Material for the task below:

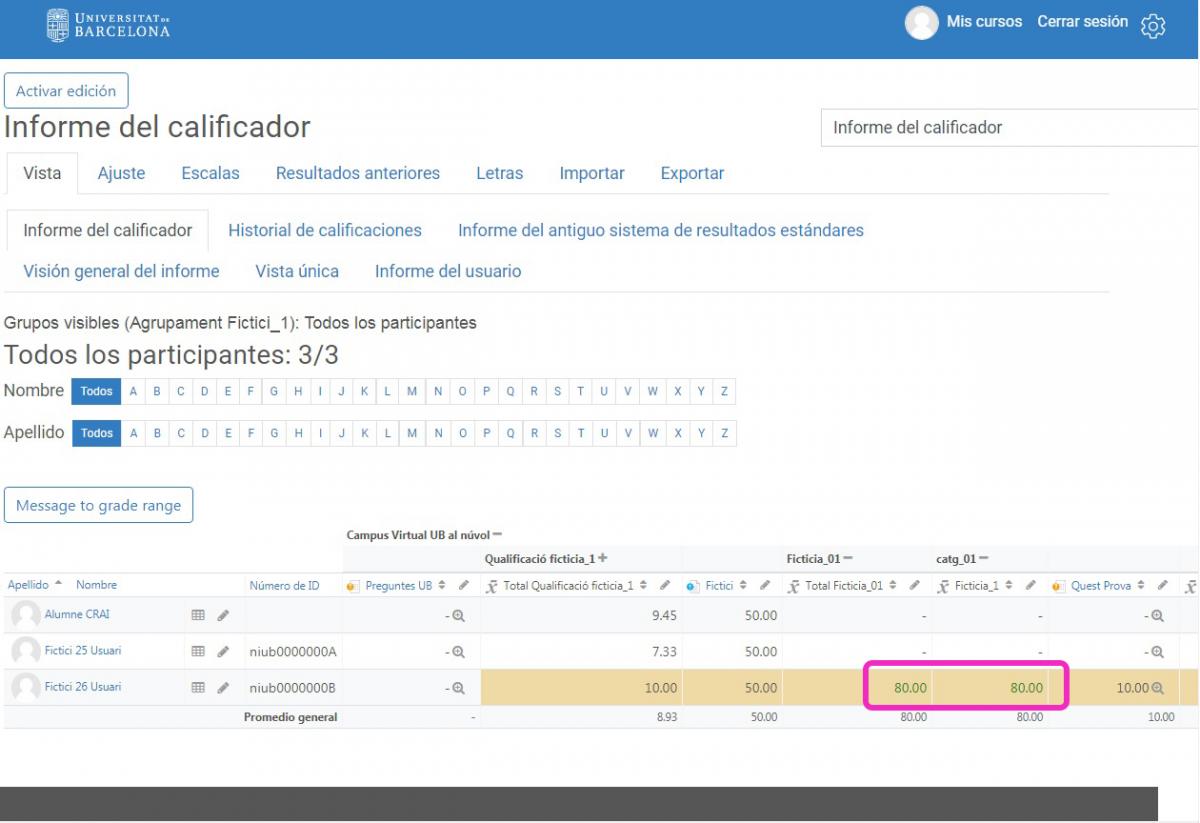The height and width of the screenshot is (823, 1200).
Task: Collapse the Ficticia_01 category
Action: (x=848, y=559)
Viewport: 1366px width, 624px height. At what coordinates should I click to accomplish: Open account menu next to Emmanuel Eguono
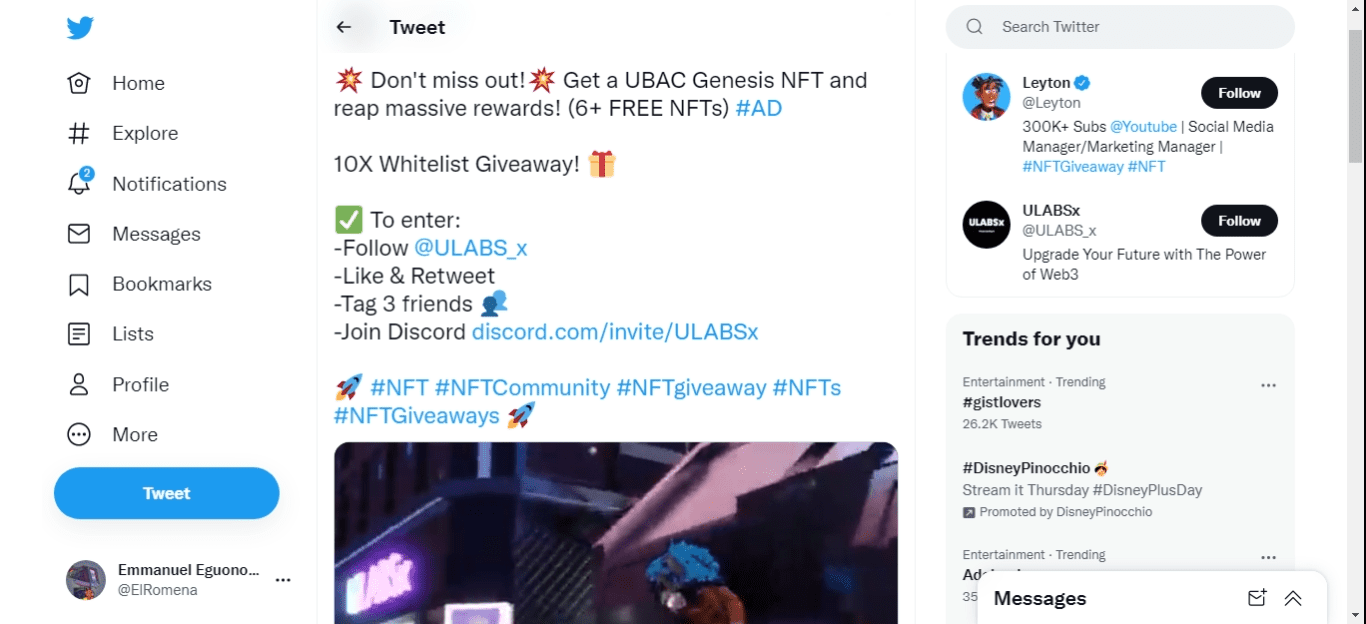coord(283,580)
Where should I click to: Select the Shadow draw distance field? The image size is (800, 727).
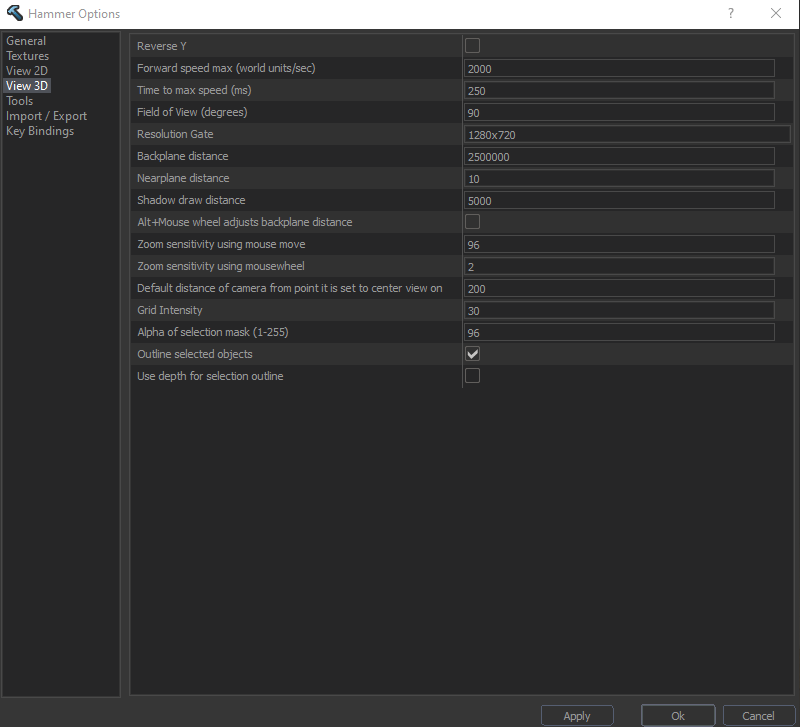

End of Material for the task.

→ **Exercise aim**
Everything from the line with "Viewport: 1366px width, 624px" through the end of the records above, and nothing else, is to be quoted exactly; please leave the pictures out.

→ **Answer space**
Viewport: 1366px width, 624px height. At what coordinates should I click to accomplish: Open account menu next to Emmanuel Eguono
coord(283,580)
Where should I click to: Select the Shadow draw distance field? The image size is (800, 727).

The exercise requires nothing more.